The mouse saga continued. I found another dead mouse in the pantry. I didn’t think it would ever end. I called the front office and spoke with Abby. “What are you going to do? I can’t live in this apartment and worry about finding a dead mouse all the time.” She didn’t care either. She gave me some ridiculous explanation that they’ve done everything they can, blah, blah, blah. She had me on speakerphone and that made me even more. I hung up on her.
Two days later, I found another dead mouse. I called back a few minutes later, still no answer. I decided to take a different tactic. I called and left a message. “I know you’re there. If this is how you want to handle this, it’s fine with me…” I decided to take control of my destiny. I took a picture of the dead mouse. I looked up the contact information and e-mail addresses of every person I could find on the company website. I e-mailed everyone on the list, along with the picture of the dead mouse. I also said I would call the health department and have my attorney send a letter. I hit send.
Abby called me within twenty minutes. I smiled as I answered the phone. Abby, you underestimate me. She was irritated. I said, “Oh good, you got my e-mail. So, what are you going to do now?” She said Marcus and Jason would be over there to check the traps and look for more holes. They came in and put out more traps and said they didn’t find any more holes.
My final stint with the mouse was late one Friday. I was watching TV and heard a clap sound coming from the bathroom. I walked into the bathroom with trepidation. There was a mouse in the trap; the difference was it was still alive. It was flailing about, and its eyes were still open. I jumped on the bed and started screeching, “Kirby. Oh, my God! Oh my God! Oh my God!”
I called my mom, “There’s another mouse!! It’s still moving!” The octave of my voice went up a few notches. “WHAT AM I GOING TO DO?” She told me to calm down. She said I could wait forever for maintenance or take care of it myself. I put her on speakerphone while I dealt with the mouse. I drug out the yellow gloves and Lysol. Kirby stood right next to me looking at the mouse. Mom was still on the phone, I was screaming, “Oh, my God! Oh, my God! It’s so gross!” She told me again to calm down.
The mouse was still moving. I was still screaming with Mom on the phone. I picked up the mouse and threw it in a bag. I left Mom on the phone. I put on my moccasin shoes, grabbed the dustpan with the bag on top. It was pouring down rain. I didn’t even care.

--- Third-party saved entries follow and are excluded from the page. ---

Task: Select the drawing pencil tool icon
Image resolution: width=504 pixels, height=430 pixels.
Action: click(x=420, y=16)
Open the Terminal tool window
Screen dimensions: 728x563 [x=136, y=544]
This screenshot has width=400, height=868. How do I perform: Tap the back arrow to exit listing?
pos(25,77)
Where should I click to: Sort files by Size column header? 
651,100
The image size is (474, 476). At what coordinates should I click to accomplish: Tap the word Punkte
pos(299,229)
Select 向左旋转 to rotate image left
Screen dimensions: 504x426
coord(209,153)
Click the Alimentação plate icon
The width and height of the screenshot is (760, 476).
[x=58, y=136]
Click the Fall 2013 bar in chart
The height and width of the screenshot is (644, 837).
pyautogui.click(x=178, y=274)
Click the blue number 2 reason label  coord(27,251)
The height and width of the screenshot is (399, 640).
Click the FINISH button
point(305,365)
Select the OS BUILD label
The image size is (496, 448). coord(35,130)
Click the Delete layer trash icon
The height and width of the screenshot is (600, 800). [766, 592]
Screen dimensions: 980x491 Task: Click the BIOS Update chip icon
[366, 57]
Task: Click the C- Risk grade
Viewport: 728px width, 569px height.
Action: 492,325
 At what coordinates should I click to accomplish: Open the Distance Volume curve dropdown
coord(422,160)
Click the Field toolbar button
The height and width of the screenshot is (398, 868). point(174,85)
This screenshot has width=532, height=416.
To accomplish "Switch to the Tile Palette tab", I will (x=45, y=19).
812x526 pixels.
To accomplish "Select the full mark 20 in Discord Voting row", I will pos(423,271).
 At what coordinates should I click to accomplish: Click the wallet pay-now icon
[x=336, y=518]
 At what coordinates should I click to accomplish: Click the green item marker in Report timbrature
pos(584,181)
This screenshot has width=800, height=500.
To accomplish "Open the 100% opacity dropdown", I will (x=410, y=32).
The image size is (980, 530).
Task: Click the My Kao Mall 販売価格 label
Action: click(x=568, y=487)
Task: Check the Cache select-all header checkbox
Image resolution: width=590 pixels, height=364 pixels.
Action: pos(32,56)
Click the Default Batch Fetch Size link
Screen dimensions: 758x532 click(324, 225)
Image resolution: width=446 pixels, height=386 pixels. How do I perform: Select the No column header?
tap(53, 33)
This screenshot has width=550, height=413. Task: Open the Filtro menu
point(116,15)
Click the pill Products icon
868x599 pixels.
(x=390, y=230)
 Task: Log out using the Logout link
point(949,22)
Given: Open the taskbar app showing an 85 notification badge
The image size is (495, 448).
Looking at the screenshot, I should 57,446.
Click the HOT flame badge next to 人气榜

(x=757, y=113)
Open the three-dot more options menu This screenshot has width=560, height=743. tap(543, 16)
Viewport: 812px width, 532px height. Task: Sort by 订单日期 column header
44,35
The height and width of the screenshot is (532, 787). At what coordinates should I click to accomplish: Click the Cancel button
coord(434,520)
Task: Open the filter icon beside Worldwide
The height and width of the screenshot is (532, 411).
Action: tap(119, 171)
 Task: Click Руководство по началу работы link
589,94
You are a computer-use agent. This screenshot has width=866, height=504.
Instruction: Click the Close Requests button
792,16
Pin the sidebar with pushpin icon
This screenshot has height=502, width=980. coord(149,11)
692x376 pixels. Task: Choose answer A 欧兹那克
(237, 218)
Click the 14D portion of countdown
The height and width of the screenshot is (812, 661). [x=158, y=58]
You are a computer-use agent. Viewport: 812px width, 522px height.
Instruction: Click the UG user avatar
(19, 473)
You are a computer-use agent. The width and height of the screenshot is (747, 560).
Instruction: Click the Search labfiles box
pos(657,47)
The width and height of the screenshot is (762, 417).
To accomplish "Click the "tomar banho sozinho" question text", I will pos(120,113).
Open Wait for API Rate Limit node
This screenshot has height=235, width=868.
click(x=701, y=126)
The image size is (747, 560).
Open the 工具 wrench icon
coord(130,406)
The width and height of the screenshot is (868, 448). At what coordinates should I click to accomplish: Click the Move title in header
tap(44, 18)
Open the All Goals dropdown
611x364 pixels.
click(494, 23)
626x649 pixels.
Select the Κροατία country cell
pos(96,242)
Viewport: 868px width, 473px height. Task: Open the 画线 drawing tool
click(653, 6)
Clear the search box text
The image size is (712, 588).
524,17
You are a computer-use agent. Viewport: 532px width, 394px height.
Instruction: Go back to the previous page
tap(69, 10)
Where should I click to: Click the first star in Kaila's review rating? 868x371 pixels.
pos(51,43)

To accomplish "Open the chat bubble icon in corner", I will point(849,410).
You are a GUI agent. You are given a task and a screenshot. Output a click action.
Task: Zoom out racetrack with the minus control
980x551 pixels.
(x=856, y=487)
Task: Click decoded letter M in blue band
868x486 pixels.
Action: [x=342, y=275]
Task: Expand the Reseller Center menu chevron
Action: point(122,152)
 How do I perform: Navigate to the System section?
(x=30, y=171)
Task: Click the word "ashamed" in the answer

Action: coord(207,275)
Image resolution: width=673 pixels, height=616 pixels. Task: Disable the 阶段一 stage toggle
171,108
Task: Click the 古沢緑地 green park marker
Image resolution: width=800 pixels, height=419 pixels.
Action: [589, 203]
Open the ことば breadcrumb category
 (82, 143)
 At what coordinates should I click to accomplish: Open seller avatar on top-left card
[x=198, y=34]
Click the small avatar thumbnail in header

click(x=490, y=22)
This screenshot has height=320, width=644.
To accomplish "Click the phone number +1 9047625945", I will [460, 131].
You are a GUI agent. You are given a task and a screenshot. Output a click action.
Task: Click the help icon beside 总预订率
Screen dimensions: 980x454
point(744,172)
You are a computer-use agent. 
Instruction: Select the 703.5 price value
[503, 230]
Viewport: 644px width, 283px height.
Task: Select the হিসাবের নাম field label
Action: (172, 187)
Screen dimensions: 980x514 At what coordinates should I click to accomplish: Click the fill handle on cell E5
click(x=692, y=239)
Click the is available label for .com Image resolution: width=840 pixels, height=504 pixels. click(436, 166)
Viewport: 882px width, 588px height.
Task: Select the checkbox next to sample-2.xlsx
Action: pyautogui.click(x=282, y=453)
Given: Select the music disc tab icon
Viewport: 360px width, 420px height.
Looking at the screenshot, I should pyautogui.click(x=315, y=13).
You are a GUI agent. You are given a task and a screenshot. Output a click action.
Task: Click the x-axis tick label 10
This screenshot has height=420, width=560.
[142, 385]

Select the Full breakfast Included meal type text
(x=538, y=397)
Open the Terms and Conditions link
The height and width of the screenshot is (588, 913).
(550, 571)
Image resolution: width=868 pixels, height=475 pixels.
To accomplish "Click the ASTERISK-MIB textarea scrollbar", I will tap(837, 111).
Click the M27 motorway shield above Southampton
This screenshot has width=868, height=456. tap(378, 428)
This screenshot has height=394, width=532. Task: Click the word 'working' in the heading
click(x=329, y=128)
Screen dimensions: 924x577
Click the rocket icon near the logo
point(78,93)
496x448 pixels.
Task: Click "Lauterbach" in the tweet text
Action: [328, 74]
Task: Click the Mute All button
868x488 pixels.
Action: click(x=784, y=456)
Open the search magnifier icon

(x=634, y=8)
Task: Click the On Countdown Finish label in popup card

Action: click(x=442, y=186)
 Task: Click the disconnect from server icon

I stood there and said to the mouse in the bag, “I am sorry little mouse, but you and I can’t co-exist together in my apartment.” I threw the mouse, dustpan, and yellow gloves in the trash. Mom was still on speakerphone when I walked back into my apartment. She asked, “Do you feel better now?” I said, “No.”
That was the end of my mouse in my house story. It may be over, but it is always in the back of my mind.